### 抽出テキスト
════
大規模企業がデータ侵害を受けた場合の一回あたりの財務的影響は、2020年度は109万ドル(日本は200万ドル)でしたが、2021年度は15%減少の92万7千ドル(同97万8千ドル)で、2017年度の99万2千ドル(同130万ドル)よりもさらに低くなっています。
平均的な財務的影響のコストが低下した背景として考えられるのは、企業がこれまでに投資してきたセキュリティの予防と軽減策が適切に機能したということです。また、データ侵害の報告を見送ったと回答した大規模企業に勤務する回答者が、2020年は28%(日本は27%)でしたが、2021年は34%(同39%)に上っていました。財務的に脆弱(ぜいじゃく)な企業は、サイバー犯罪の調査に時間と費用をかけられない、もしくは、情報漏えいが公になった場合の風評被害を受けるリスクから、報告に消極的だった可能性も考えられます。
════
### 元資料
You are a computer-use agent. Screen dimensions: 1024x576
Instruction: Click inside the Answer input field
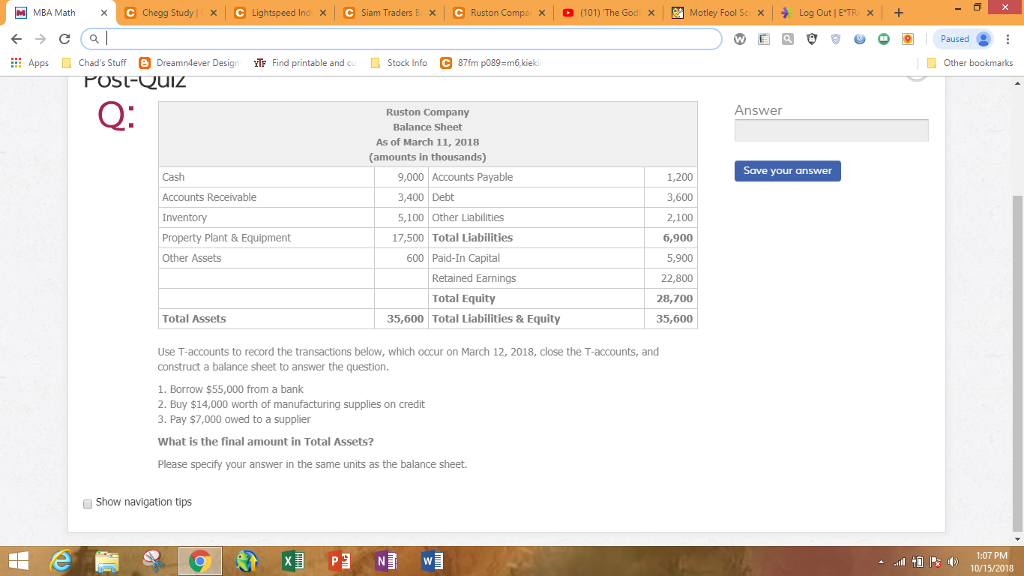coord(831,130)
════
### 取り組む課題
データ侵害の財務的影響についての文章から、「大規模企業がデータ侵害を受け」から「だった可能性も考えられます。」までの部分をそのまま抜き出してもらえますか。 上の一覧は参照しなくてかまいません。

### 課題の結果
大規模企業がデータ侵害を受けた場合の一回あたりの財務的影響は、2020年度は109万ドル(日本は200万ドル)でしたが、2021年度は15%減少の92万7千ドル(同97万8千ドル)で、2017年度の99万2千ドル(同130万ドル)よりもさらに低くなっています。
平均的な財務的影響のコストが低下した背景として考えられるのは、企業がこれまでに投資してきたセキュリティの予防と軽減策が適切に機能したということです。また、データ侵害の報告を見送ったと回答した大規模企業に勤務する回答者が、2020年は28%(日本は27%)でしたが、2021年は34%(同39%)に上っていました。財務的に脆弱(ぜいじゃく)な企業は、サイバー犯罪の調査に時間と費用をかけられない、もしくは、情報漏えいが公になった場合の風評被害を受けるリスクから、報告に消極的だった可能性も考えられます。